■ **EXERCÍCIO CURTO 1**: Transcreva literalmente o trecho do texto sobre monarquia que vai de "Isso é verdade?" até "geral do estado.".

■ **TEXTO CITADO**:
========================================

A ideia foi adotada por uma variedade de grupos, incluindo integralistas católicos, tradicionalistas morais e conservadores clássicos influenciados por Burke e de Maistre. Cada grupo tem suas próprias razões para apoiar a monarquia.

Alguns libertários também podem ser encontrados entre os monarquistas. Nesses casos, aqueles que apoiam a monarquia dizem que o poder do estado provavelmente será mais restringido sob a monarquia do que sob outros tipos de regime.

Isso é verdade? A resposta é: depende. Depende do tipo de monarquia de que estamos falando, uma vez que alguns regimes monárquicos são notáveis pelo poder estatal centralizado e irrestrito, enquanto outros tipos de monarquia são caracterizados por estados extremamente fracos e poder descentralizado.

Por exemplo, os monarcas absolutistas – o mais famoso é o rei francês Luís XIV – estavam entusiasmados com a consolidação do poder do estado e com a proteção da reivindicação do monarca à soberania total. As monarquias europeias após o século XV foram amplamente notáveis pelo rápido crescimento da centralização e do poder geral do estado.

Há pouco a admirar sobre esses monarcas europeus posteriores e seus estados de uma perspectiva libertária. O melhor que pode ser dito sobre eles é que eles podem ser considerados melhores quando comparados e a muitos estados modernos em termos da quantidade de renda e riqueza que extraíram dos pagadores de impostos. Isso, no entanto, muitas vezes se deve apenas ao fato de que as monarquias daquela época não tinham a “eficiência” da administração estatal tecnológica moderna, alimentada por uma economia monetária altamente líquida. Esses monarcas teriam tributado mais e regulamentado mais se tivessem a capacidade prática de fazê-lo. Afinal, muitos absolutistas declararam explicitamente que consideravam o poder do rei ilimitado.

========================================

■ **REGISTROS DISPONÍVEIS**:
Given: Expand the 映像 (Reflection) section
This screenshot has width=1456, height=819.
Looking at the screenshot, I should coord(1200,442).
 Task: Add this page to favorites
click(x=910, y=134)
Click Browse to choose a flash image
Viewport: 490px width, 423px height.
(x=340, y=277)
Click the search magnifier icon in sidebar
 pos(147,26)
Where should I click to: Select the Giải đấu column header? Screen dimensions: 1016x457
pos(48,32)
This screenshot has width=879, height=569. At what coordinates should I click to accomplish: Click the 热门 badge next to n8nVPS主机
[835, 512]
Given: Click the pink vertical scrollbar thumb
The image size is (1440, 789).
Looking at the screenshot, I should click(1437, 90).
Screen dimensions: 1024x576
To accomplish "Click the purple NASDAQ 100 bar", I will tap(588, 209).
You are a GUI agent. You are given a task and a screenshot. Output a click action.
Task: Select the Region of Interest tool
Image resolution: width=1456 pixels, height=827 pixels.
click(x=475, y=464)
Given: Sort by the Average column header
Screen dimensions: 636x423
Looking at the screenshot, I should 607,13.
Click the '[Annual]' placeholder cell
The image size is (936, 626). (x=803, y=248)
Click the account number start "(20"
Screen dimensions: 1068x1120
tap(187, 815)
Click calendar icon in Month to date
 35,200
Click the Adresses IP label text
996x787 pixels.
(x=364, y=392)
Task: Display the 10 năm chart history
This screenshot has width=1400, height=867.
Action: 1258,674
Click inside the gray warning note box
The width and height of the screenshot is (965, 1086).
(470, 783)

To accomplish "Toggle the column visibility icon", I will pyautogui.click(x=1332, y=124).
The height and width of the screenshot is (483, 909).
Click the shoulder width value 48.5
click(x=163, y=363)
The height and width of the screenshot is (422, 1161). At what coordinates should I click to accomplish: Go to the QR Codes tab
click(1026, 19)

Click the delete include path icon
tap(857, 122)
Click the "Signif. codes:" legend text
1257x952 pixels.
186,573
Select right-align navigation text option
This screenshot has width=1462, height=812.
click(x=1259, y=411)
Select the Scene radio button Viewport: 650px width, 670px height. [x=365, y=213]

========================================

■ **EXERCÍCIO CURTO 2**: Converta em uma lista JSON de strings o trecho dos registros que vai da linha que contém "Click calendar icon in Month to date" até a linha que contém "click(x=163, y=363)", com uma string por linha e sem as linhas em branco.

■ **RESULTADO DO EXERCÍCIO 1**:
Isso é verdade? A resposta é: depende. Depende do tipo de monarquia de que estamos falando, uma vez que alguns regimes monárquicos são notáveis pelo poder estatal centralizado e irrestrito, enquanto outros tipos de monarquia são caracterizados por estados extremamente fracos e poder descentralizado.

Por exemplo, os monarcas absolutistas – o mais famoso é o rei francês Luís XIV – estavam entusiasmados com a consolidação do poder do estado e com a proteção da reivindicação do monarca à soberania total. As monarquias europeias após o século XV foram amplamente notáveis pelo rápido crescimento da centralização e do poder geral do estado.

■ **RESULTADO DO EXERCÍCIO 2**:
[
  "Click calendar icon in Month to date",
  " 35,200",
  "Click the Adresses IP label text",
  "996x787 pixels.",
  "(x=364, y=392)",
  "Task: Display the 10 năm chart history",
  "This screenshot has width=1400, height=867.",
  "Action: 1258,674",
  "Click inside the gray warning note box",
  "The width and height of the screenshot is (965, 1086).",
  "(470, 783)",
  "To accomplish \"Toggle the column visibility icon\", I will pyautogui.click(x=1332, y=124).",
  "The height and width of the screenshot is (483, 909).",
  "Click the shoulder width value 48.5",
  "click(x=163, y=363)"
]